JOHN A. JONES , Clerk of the United States Circuit Court, for the Southern District of Illinois, was born in the District of Columbia, May 29, 1806. He was graduated at Columbian College, Washington City, in the class of 1825, receiving the degree of A.M. three years later. He came to Illinois in 1835, and settling in Tazewell county, edited the Pekin Gazette, later called the "Tazewell Telegraph," the first newspaper published in that county, at the same time serving as justice of the peace. In October, 1837, Mr. Jones was appointed Clerk of the Circuit Court of Tazewell county by Judge Jesse B. Thomas, and re-appointed by Judge S. H. Treat, in 1841; was also made Master in Chancery of that court in 1842. Under the new Constitution, he was elected Clerk of the Circuit Court, in 1848, and re-elected in 1852. After retiring from the office, upon motion of Abraham Lincoln, Mr. Jones was admitted to the bar by the Supreme Court. In March, 1861, he was appointed Superintendent of the Commercial Statistics of the United States, at Washington City. His was the first appointment made by President Lincoln after the formation of his Cabinet. In May, 1866, Mr. Jones, resigned his office, and came to Bloomington, Illinois, and by the death of the former Clerk, was appointed to his present office by Judge David Davis, under the sanction of Judge S. H. Treat, in July, 1867, and has held it continuously since.

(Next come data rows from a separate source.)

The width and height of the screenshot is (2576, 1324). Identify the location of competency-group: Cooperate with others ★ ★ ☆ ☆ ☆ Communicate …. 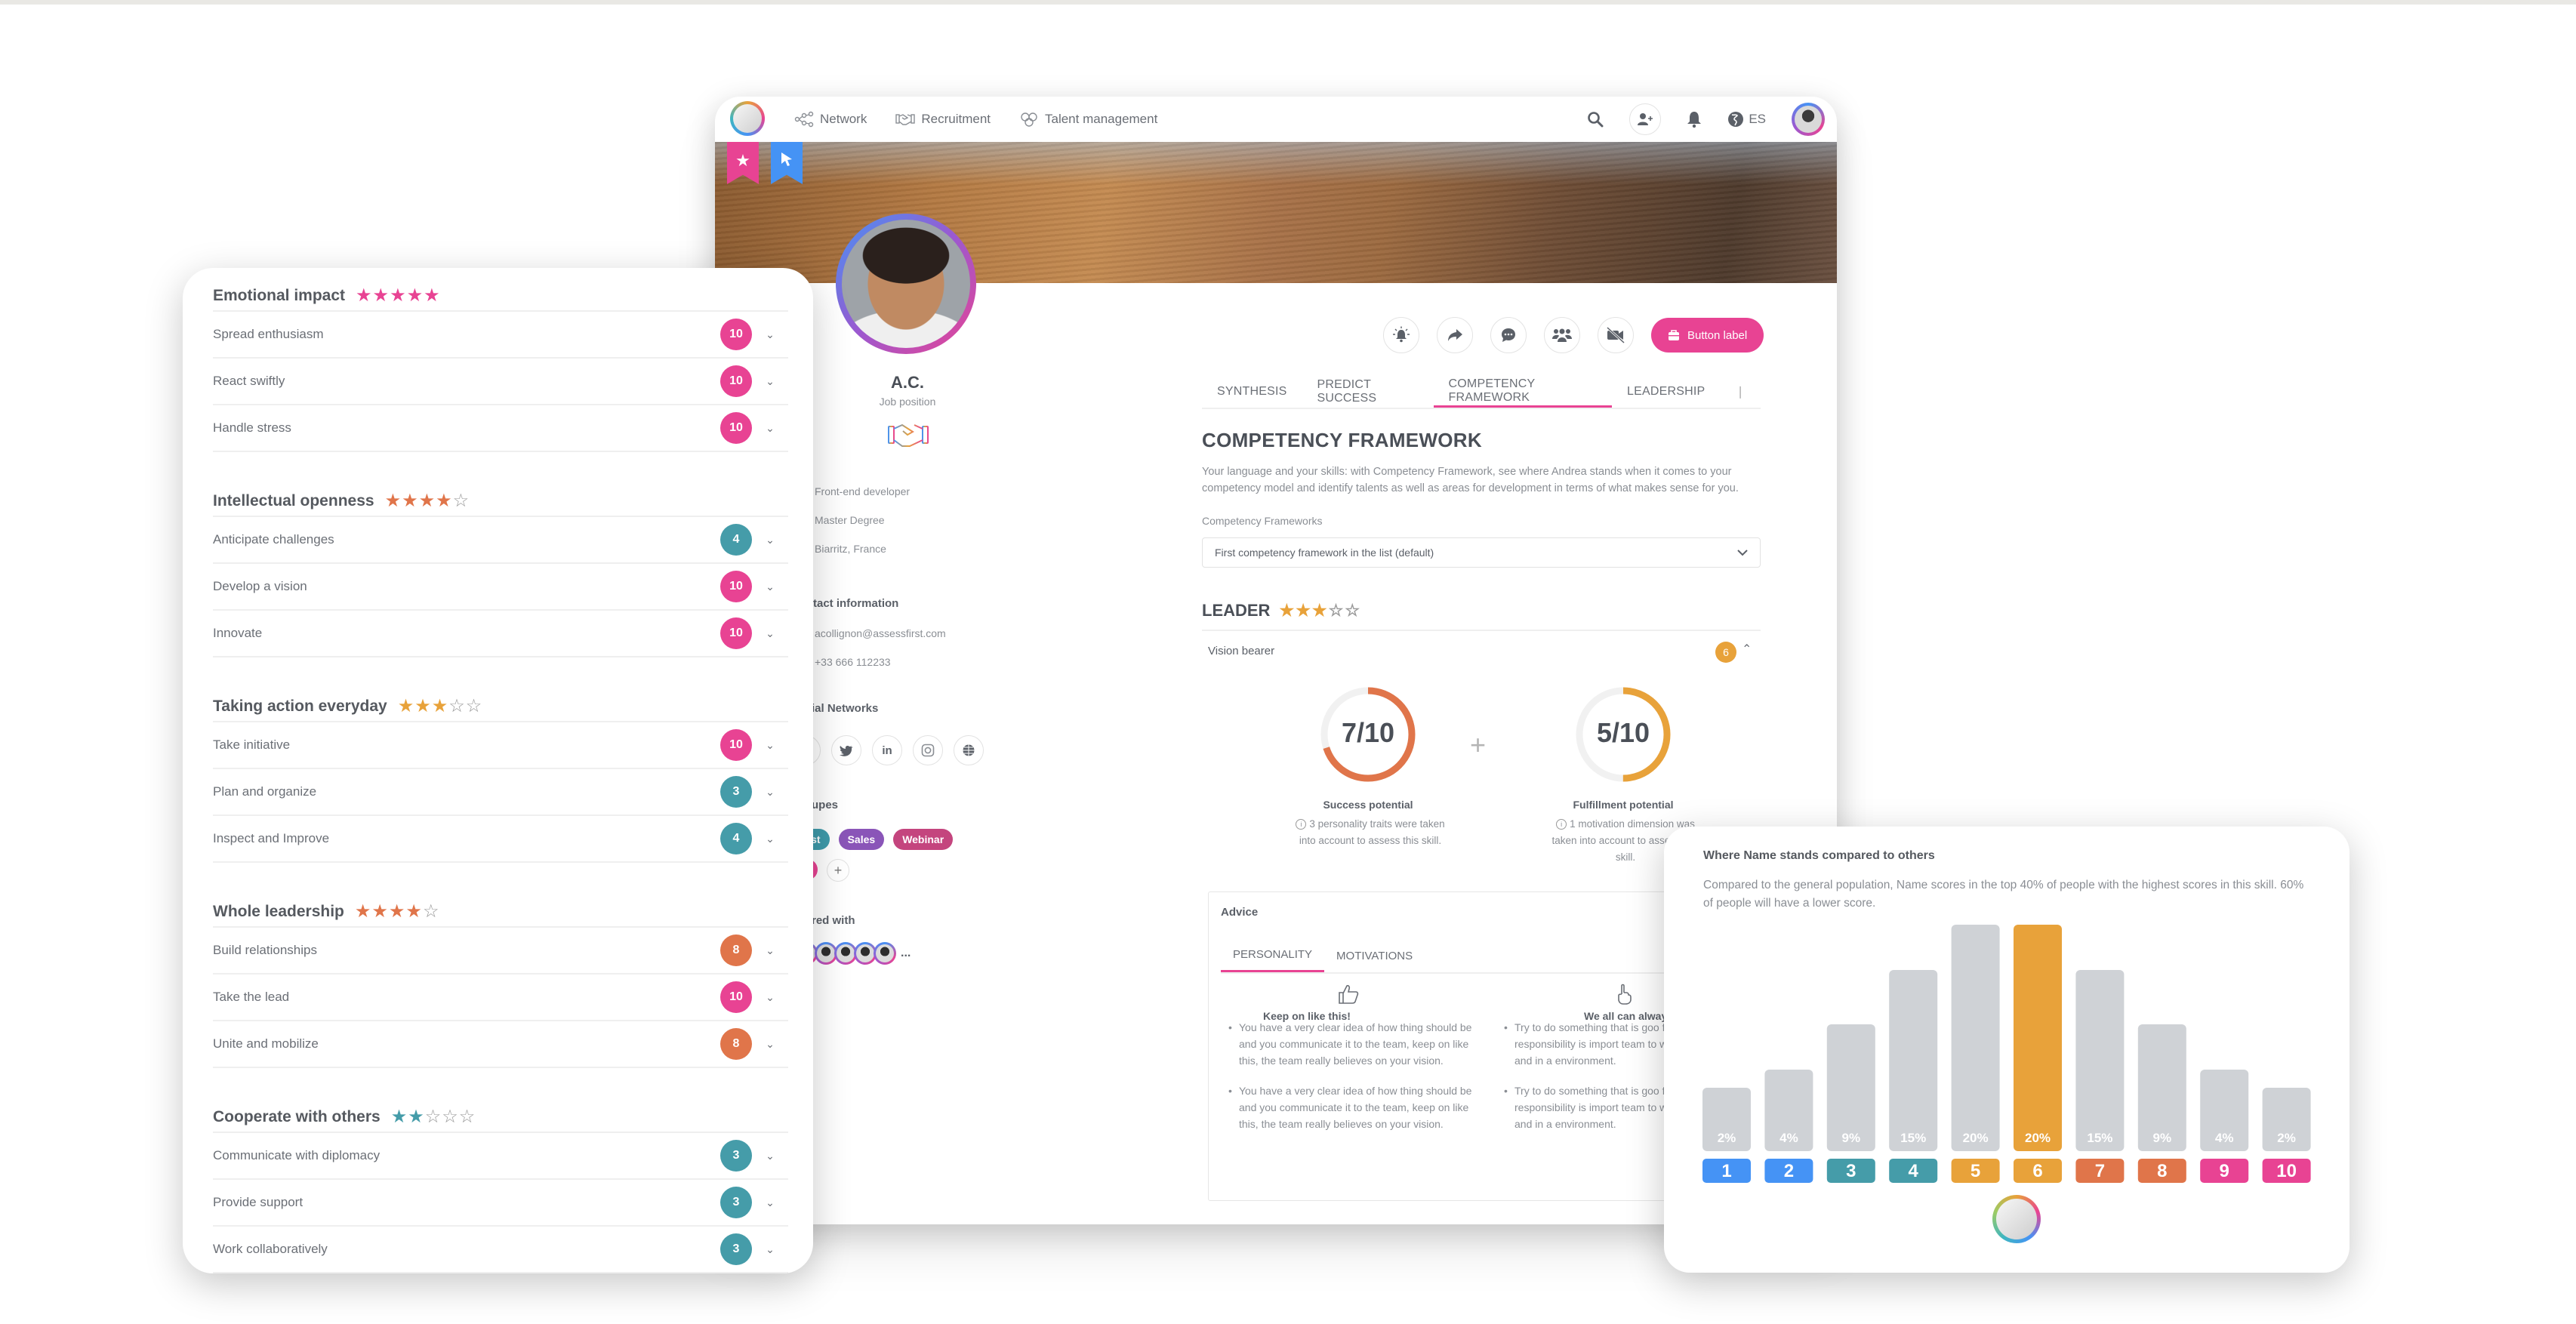
(500, 1188).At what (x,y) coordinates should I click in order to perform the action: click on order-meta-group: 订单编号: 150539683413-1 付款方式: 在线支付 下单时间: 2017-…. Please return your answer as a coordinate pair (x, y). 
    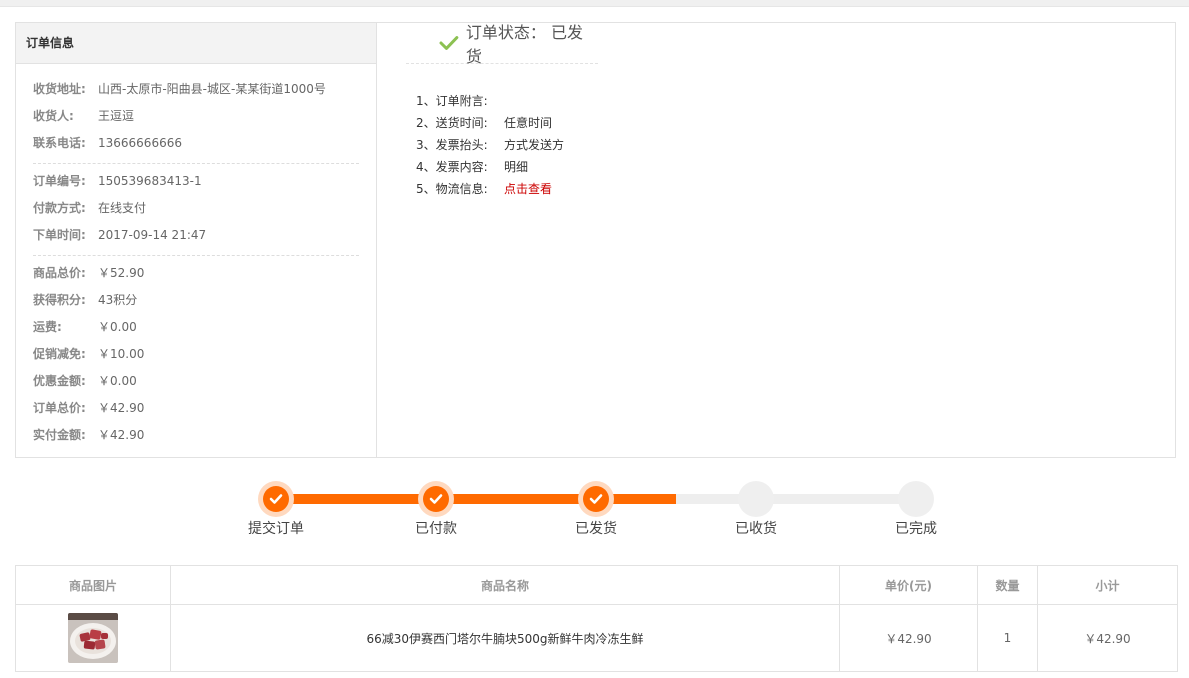
    Looking at the image, I should click on (196, 209).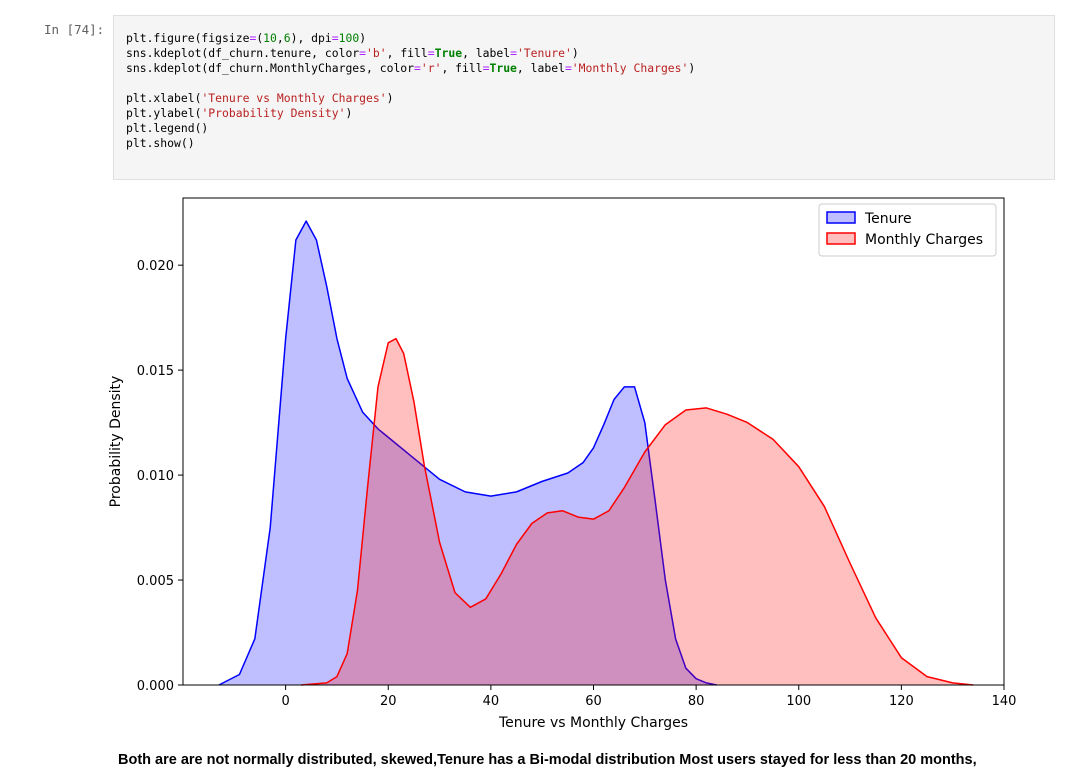  I want to click on x-tick-label: 20, so click(388, 702). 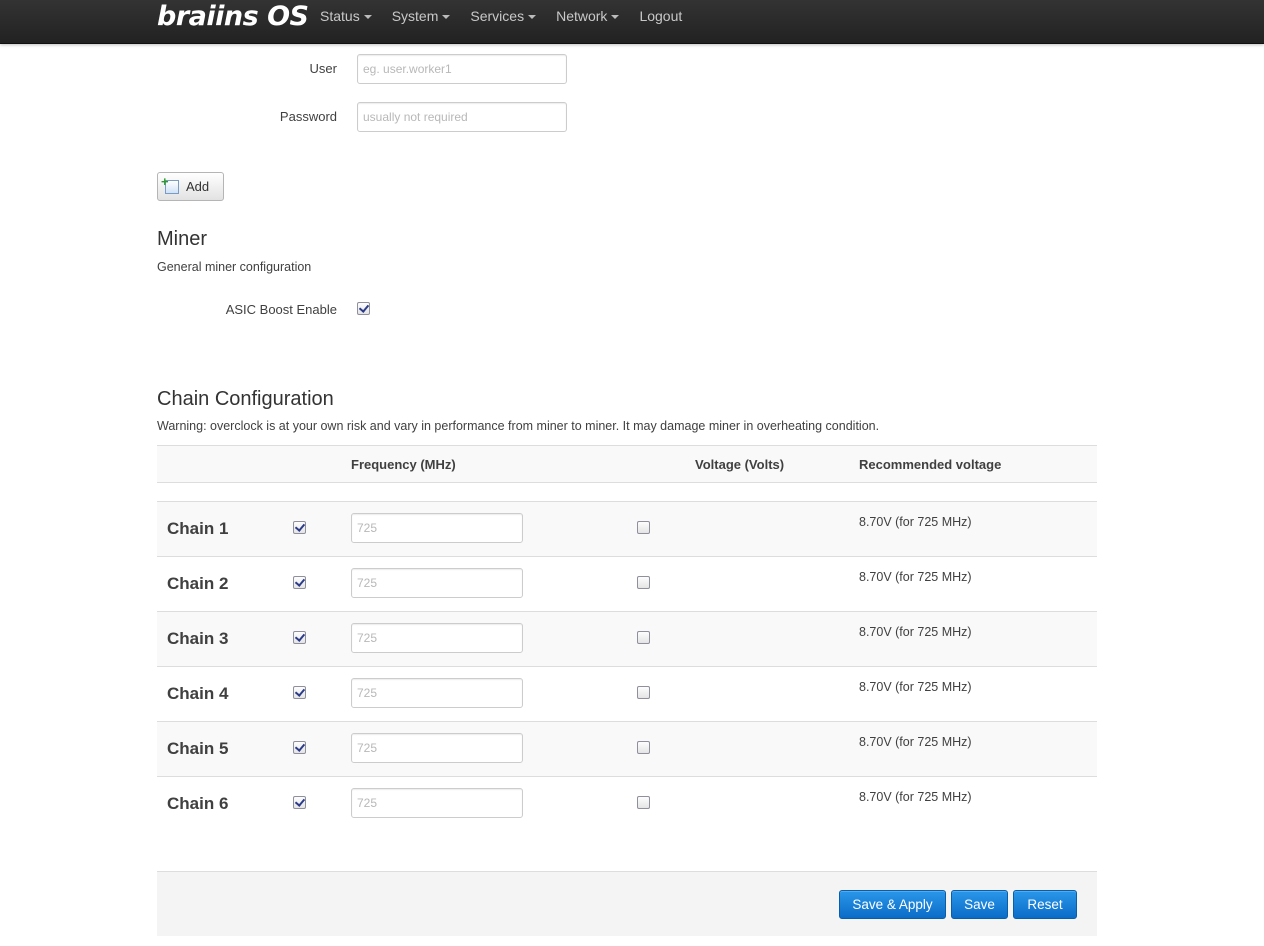 What do you see at coordinates (364, 308) in the screenshot?
I see `asic-boost-checkbox` at bounding box center [364, 308].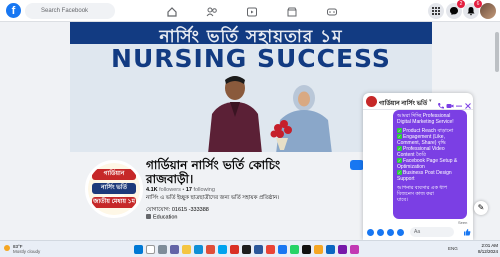 The image size is (500, 257). Describe the element at coordinates (370, 232) in the screenshot. I see `microphone-icon` at that location.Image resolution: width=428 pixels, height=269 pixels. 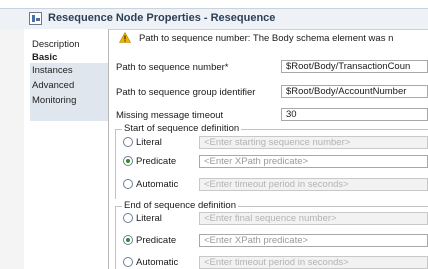 I want to click on nav-item-monitoring: Monitoring, so click(x=69, y=100).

Mr. Edward Jones, his father, was a native of New York, and the youngest of five sons, the eldest of whom, John Jones, M.D., was President Washington's family physician. Edward Jones was the first Chief clerk in the United States Treasury, and served thirty-nine consecutive years. He was appointed by Hon. Alexander Hamilton the first Secretary, in 1790, who in 1795 gave him a strong letter of commendation, which Mr. Jones now has as a souvenir. The mother of the subject of this sketch was Louisa (Maus) Jones, a native of Pottsgrove, Pennsylvania. Her paternal ancestors were officials of note in England and the United States. Mr. Jones has preserved a number of their commissions bearing dates from 1691 on down to the administration of Jefferson, and ending 1840.

Mr. Jones married A. Maria Major, of Bloomington, Illinois, daughter of William T. Major, of Christian county, Kentucky. Their family consists of two sons and four daughters, one lately deceased. Four of these are married. Mr. Jones is proverbially a social, companionable man, and has ever been a very active one. For three years, while Circuit Clerk of Tazewell county, he lived ten miles from his office, and in pleasant weather walked both ways each day, making twenty miles walk.